Washington Court Holds Product Misappropriation Not An Advertising Injury

This article discusses a recent decision in Evanston Ins. Co. v. Clartre, Inc., 2016 U.S. Dist. LEXIS 7289 (W.D. Wash. Jan. 21, 2016), by the United States District Court for the Western District of Washington.

At issue in Clartre was Evanston’s coverage obligations to Clartre, Inc. and its individual owner with respect to an underlying litigation involving alleged misappropriation of the claimant’s wood-treatment chemical technology by essentially passing the product off as its own.  In particular, the underlying suit alleged that Clartre continued to “market, advertise and sell [their] products” as being treated with claimant’s product despite demands that it cease and desist from such use, and despite an arbitration ruling that Clartre must refrain from such conduct.  Among other things, claimant’s complaint alleged that Clartre made false, misleading or deceptive representations to the public, government agencies and contractors concerning its product.  The suit alleged causes of action for misappropriation of trade secrets and confidential information, violation of the Lanham Act, and violation of Washington’s Unfair Business Practices and Consumer Protection Act.

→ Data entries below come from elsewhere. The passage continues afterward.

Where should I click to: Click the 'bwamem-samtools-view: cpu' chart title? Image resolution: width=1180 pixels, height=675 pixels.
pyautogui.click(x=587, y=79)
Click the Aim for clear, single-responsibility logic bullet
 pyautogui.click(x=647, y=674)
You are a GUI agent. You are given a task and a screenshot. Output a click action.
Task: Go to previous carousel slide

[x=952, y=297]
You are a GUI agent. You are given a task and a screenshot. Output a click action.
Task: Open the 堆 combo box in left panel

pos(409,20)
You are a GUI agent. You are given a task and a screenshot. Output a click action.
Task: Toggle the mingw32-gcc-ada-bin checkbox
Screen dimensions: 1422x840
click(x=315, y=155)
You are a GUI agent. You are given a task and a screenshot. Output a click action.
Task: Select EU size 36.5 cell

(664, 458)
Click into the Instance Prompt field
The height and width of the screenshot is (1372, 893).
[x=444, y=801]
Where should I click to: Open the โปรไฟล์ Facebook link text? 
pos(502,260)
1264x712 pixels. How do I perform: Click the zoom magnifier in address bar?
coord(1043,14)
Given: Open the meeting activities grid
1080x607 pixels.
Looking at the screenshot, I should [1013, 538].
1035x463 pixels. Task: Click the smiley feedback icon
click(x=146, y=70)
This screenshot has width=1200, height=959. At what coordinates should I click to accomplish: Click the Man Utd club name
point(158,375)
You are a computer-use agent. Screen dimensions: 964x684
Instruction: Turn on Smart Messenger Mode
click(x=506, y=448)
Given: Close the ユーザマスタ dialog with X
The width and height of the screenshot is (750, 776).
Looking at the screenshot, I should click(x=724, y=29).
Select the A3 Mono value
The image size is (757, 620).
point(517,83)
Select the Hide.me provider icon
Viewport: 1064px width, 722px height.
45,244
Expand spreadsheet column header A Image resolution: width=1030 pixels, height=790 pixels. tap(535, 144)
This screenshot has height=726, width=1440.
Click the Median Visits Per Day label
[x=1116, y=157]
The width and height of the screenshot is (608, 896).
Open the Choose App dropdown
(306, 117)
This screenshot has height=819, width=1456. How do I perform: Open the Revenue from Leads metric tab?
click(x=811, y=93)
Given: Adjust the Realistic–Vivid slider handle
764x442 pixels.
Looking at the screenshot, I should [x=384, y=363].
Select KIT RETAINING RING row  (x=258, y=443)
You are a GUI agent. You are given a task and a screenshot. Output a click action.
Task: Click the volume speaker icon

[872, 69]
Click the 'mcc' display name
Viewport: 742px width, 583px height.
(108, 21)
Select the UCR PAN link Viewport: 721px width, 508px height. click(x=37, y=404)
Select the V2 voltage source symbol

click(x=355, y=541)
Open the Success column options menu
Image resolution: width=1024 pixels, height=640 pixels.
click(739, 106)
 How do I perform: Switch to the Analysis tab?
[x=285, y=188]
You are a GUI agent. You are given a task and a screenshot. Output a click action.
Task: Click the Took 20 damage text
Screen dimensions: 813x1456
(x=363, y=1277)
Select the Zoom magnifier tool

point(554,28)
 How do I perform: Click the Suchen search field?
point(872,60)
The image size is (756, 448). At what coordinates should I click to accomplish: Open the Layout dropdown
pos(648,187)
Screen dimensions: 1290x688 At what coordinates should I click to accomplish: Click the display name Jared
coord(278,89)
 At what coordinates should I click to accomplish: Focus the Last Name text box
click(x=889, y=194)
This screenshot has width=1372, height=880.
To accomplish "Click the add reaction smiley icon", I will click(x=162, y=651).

Evanston, which insured Clartre under three successive general liability policies, agreed to provide a defense under a reservation of rights, but later sought a declaratory judgment that the underlying suit did not constitute a claim for “advertising injury,” and that even if it did, various exclusions applied to bar coverage.

The policies issued by Evanston provided coverage, in relevant part, for “advertising injury” in the course of “advertising” or “in your advertisement.”  One of the Evanston policies defined “advertising injury” to include the offense of “misappropriation of advertising ideas or style of doing business” but not including trademark, title, slogan or service mark infringement.  The other Evanston defined “advertising injury” to include the offenses of “use of another’s advertising idea in your ‘advertisement’” and infringement of another’s copyright, trade dress or slogan in your advertisement.

Clartre contended that the allegation that it had made false, misleading or deceptive representations concerning its own product qualified as the advertising injury offense of misappropriation of an advertising idea.  Noting that the underlying suit did not allege any advertisement in the first instance, the court nevertheless disagreed with Clartre’s contention, observing that misappropriation of an advertising idea, under Washington law, is the wrongful taking of another’s manner of advertising or of the manner in by which one advertises its goods or services.  This is different, noted the court, from trying to sell another’s goods as one’s own.  The court explained this distinction:

In other words, misappropriation of an advertising idea involves stealing the manner in which another entity advertises goods, emulating their form, logo, or trade dress, and does not extend to appropriating another entity’s goods and passing them off as your own.

Because Clartre was alleged to have falsely represented that its products were treated with claimant’s product, rather than to have misappropriated the manner in which claimant marketed its own goods, the court concluded that the underlying suit did not allege the advertising injury offense of misappropriation of another’s advertising idea.

The court concluded similarly with respect to the question of whether the underlying suit alleged the advertising injury offenses of misappropriation of trade dress or “style of doing business.”  The court reached this conclusion on the basis that the underlying suit did not allege that Clartre tried to emulate the “look and styling” of claimant’s product or trade dress.  Notably, the court drew a distinction between appropriation of a product’s image, which would constitute an advertising injury offense, with appropriation of the product itself.

While the court concluded that the underlying suit did not allege an advertising injury offense that would trigger coverage under any of the Evanston policies, the court nevertheless continued its analysis by observing that certain causes of action in the underlying complaint would be precluded as a result of exclusions applicable to infringement of intellection property and publication with knowledge of falsity.